Task brief =>
Exactness is required. Restate every entry as written.

Stored data entries:

┏━━

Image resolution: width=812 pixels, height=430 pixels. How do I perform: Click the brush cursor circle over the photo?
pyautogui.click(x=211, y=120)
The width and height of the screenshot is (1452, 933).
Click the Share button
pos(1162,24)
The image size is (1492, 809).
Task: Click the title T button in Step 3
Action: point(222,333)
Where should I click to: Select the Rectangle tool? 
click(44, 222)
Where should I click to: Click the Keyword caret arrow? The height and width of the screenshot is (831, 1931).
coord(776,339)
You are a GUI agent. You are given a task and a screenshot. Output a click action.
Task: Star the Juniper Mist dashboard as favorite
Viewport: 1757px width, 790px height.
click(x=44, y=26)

┗━━

Result =>
Image resolution: width=812 pixels, height=430 pixels. How do I perform: Click the brush cursor circle over the photo?
pyautogui.click(x=211, y=120)
The width and height of the screenshot is (1452, 933).
Click the Share button
pos(1162,24)
The image size is (1492, 809).
Task: Click the title T button in Step 3
Action: point(222,333)
Where should I click to: Select the Rectangle tool? 
click(44, 222)
Where should I click to: Click the Keyword caret arrow? The height and width of the screenshot is (831, 1931).
coord(776,339)
You are a GUI agent. You are given a task and a screenshot. Output a click action.
Task: Star the Juniper Mist dashboard as favorite
Viewport: 1757px width, 790px height.
click(x=44, y=26)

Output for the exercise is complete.